Rodvik Humble (born June 1, 1966) is a British video game designer. He is the former chief executive officer of Second Life developer Linden Lab, Chief Creative Officer at ToyTalk, and former executive vice president for the EA Play label of the video game company Electronic Arts. He is the general manager for the Berkeley studio of Paradox Interactive. He has been contributing to the development of games since 1990, and is best known for his work on the Electronic Arts titles, The Sims 2 and The Sims 3. Previously, he worked at Sony Online where he worked on EverQuest and before that Virgin Interactive's SubSpace.

==Biography==

Humble was born on June 1, 1966, in Loughborough, England. The son of an English mother and an Irish father, Humble moved to the US when he was around 27 years old.

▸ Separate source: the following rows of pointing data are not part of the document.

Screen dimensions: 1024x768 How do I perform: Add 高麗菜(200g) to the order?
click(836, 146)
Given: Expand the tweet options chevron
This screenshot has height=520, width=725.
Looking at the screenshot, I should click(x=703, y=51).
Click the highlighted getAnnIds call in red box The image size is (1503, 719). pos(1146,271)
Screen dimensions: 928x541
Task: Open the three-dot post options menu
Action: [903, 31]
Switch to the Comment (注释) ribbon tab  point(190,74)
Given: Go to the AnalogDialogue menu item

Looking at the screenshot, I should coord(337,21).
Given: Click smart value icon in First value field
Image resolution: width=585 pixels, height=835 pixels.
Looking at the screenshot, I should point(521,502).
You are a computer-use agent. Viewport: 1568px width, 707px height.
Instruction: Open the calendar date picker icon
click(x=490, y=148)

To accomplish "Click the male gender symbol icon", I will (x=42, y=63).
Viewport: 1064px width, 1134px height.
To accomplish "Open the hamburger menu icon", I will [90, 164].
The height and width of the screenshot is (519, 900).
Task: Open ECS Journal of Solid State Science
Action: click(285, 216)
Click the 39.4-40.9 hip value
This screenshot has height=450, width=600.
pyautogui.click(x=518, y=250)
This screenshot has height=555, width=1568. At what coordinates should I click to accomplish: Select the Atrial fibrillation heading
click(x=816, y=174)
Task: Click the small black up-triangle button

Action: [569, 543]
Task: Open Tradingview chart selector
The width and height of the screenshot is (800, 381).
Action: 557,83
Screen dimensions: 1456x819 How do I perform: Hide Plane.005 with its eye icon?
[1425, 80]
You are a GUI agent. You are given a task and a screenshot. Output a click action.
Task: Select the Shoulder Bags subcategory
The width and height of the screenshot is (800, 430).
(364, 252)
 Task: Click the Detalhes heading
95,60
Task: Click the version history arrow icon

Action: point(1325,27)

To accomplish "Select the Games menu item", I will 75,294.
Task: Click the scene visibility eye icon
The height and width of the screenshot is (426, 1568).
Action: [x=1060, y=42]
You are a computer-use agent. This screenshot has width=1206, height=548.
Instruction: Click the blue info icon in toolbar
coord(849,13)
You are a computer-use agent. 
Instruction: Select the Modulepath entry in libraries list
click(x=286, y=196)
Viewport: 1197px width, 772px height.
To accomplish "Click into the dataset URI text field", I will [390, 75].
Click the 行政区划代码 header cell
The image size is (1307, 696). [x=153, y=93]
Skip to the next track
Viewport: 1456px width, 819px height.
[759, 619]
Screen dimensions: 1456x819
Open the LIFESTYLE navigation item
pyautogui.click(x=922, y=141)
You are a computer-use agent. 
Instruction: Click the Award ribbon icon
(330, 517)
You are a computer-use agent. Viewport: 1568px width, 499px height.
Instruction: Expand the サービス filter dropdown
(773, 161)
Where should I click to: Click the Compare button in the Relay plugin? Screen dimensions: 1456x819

Humble has developed experimental games including The Marriage, Stars Over Half Moon Bay and Last Thoughts of the Aurochs. His work was shown and played at the SFMOMA in 2016.

On 7 October 2008, a press release noted that Electronic Arts had promoted Humble to Executive Vice President and Head of The Sims Label of EA. In this role, Humble was to be responsible for The Sims Label, the developer and marketer of life-simulation games and online communities with an emphasis on creativity, community and humor. A non-player character in The Sims 2 expansion pack, FreeTime, is based on Humble. He is seen delivering a gift to new home-owners, the gift always being a computer, the computer having a sneak preview of The Sims 3.

On 23 December 2010, Linden Lab, the creators and operators of the virtual world Second Life, announced that he would become their new CEO as of January 2011. On 24 January 2014, Humble announced on his Facebook account that he would be leaving Linden Lab to pursue founding a new company that will "make art, entertainment and unusual things!". On 29 January 2015, Humble announced his latest solo project Cults & Daggers, with his new company Chaphat.

Paradox Interactive announced that Humble would lead its new internal studio, Paradox Tectonic, located in Berkeley, California, starting in March 2019. On March 6, 2023, Paradox Interactive teased Life by You with Rod leading the studio. On 17 June 2024, a forum post from Paradox Interactive deputy CEO Mattias Lilja announced that Life by You had been cancelled.